So, I’m painting at the kitchen table, I have a paper towel down, for the small block I’m painting, because the last time I accidentally got the smallest amount of paint on the table that you can barely see. So, as I’m painting, my mom turns around and starts laying into me about how I should have multiple paper towels down all over the table because I “ruined” her table last time. Well, I tried to explain that I did have the paper towel down, but I had just moved it so it didn’t get stuck to my project. But before I could get it all out, she started talking over me, telling me how disrespectful I am, how I should just listen to what she says, how it’s her property and I should respect it.
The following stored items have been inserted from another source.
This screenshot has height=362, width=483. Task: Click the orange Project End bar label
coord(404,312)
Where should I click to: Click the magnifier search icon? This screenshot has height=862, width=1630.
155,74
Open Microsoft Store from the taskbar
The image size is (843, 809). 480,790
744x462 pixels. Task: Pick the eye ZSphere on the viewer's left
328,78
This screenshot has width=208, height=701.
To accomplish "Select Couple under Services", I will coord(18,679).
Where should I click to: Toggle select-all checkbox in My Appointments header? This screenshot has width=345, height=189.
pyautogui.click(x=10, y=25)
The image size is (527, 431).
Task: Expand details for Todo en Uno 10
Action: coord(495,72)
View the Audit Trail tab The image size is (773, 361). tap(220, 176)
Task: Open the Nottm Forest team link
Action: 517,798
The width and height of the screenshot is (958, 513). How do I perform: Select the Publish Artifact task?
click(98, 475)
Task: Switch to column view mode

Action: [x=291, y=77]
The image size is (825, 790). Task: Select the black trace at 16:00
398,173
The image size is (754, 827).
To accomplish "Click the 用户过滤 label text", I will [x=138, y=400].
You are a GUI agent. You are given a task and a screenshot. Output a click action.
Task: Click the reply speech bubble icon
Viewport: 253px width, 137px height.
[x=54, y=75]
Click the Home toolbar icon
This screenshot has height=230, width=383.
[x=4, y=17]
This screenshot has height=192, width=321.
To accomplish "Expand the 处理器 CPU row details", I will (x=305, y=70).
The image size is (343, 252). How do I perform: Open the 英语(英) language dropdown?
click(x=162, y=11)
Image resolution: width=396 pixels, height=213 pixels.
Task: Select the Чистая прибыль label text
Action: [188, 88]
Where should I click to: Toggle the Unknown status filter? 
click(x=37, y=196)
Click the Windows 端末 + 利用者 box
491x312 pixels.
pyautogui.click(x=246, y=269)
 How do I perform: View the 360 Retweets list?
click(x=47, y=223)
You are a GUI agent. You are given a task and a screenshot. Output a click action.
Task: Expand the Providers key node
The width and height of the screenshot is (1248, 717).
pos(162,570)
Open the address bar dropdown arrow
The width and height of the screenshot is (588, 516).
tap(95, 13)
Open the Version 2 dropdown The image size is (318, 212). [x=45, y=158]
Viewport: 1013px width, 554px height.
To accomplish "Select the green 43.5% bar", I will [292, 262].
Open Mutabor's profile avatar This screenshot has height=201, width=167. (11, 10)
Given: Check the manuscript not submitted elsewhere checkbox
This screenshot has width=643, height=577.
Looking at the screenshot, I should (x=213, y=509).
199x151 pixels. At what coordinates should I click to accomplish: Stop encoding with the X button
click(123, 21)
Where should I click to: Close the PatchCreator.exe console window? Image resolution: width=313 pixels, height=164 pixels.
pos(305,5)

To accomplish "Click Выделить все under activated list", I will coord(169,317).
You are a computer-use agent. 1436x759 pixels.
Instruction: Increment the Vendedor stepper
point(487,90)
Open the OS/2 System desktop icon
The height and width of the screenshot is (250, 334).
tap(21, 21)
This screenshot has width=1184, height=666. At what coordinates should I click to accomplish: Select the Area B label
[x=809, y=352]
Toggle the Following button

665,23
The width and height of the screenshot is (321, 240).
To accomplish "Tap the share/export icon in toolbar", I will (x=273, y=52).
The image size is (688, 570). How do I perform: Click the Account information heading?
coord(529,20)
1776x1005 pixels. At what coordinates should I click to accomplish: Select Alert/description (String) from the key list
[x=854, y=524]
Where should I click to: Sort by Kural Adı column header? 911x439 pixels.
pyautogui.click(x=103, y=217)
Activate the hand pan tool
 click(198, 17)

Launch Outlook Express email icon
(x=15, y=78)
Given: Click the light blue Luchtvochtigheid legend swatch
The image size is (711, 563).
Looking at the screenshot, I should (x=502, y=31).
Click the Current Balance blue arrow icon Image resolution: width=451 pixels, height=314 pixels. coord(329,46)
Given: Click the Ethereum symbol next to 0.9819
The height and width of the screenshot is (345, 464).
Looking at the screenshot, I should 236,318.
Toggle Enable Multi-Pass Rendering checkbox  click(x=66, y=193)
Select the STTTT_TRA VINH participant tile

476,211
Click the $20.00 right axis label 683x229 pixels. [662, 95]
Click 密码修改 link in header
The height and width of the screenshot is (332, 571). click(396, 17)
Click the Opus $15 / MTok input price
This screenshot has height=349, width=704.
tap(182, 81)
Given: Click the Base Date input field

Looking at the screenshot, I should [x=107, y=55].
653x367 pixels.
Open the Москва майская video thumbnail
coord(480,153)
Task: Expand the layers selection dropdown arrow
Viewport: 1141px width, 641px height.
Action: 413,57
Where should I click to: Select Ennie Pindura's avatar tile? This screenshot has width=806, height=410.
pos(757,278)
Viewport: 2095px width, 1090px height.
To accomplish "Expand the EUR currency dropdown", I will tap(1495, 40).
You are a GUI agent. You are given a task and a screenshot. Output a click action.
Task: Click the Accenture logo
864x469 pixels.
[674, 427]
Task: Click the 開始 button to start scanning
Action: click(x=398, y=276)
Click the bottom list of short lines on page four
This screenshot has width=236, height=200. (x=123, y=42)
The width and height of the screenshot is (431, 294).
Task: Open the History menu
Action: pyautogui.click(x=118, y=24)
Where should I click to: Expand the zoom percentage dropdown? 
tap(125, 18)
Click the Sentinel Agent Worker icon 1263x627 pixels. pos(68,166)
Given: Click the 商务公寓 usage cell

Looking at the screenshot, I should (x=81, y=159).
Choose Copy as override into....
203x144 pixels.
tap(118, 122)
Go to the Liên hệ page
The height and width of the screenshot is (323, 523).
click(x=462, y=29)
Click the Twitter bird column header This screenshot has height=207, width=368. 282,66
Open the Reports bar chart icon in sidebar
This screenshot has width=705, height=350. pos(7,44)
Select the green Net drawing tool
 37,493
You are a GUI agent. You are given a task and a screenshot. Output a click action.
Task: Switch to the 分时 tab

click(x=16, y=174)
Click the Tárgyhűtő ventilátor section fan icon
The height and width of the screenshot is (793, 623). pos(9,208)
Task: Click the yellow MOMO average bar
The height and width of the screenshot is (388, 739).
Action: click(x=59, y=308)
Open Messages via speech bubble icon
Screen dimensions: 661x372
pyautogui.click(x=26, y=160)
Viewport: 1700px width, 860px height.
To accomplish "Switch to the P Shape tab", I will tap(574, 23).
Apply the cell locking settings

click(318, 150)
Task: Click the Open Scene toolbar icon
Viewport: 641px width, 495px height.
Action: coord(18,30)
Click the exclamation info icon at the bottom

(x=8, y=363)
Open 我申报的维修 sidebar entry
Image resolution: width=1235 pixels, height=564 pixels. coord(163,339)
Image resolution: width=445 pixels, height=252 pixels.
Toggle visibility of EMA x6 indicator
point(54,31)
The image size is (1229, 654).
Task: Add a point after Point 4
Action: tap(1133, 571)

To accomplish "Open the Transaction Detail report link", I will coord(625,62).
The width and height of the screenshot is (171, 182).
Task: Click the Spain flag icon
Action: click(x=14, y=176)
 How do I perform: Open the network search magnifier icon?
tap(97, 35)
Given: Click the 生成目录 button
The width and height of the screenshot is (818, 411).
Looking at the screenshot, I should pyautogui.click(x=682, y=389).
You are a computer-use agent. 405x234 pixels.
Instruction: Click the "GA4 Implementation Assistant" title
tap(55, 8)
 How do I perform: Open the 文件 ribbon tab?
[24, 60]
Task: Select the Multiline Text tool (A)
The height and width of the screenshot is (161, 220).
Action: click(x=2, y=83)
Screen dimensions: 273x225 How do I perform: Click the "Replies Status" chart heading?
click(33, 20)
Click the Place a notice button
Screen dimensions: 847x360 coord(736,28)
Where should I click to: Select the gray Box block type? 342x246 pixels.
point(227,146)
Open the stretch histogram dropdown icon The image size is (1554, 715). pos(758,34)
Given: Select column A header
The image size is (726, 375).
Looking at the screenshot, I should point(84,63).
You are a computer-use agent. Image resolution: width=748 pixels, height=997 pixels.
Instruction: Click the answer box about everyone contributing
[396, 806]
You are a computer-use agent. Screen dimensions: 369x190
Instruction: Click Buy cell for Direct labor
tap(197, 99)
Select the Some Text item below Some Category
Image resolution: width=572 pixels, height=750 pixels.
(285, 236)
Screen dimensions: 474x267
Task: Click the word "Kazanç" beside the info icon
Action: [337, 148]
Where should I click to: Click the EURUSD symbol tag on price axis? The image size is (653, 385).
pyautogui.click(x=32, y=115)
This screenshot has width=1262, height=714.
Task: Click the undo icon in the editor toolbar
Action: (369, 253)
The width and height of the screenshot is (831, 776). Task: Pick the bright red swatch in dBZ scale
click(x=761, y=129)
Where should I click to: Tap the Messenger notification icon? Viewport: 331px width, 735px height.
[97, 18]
Well, each time I tried to agree and state that I did have paper towels, she would just yell at me about how she would never have talked to her mom like that and how if she did, she would’ve gotten her front teeth broken. So yes, I got severely frustrated and started crying because she wasn’t respecting me enough to listen to what I had to say without talking over me. So then my dad joined in and started telling me how I’m so disrespectful to my mom and should just put a dang paper towel down. Then I got even more upset and she does this thing where she will talk about me in front of me to make me feel worse. So she turns to my dad and goes “I just don’t understand why she’s getting so upset. It’s the stupidest thing. She just needs to respect us and our property and put paper towels down and not lie to us that she has them down.” So, I got even more upset because now I’ve been called disrespectful, a liar and have been yelled at over nothing. So, I left the area they were in and my mom keeps saying “where have I gone wrong to raise such a disrespectful 23 year old?”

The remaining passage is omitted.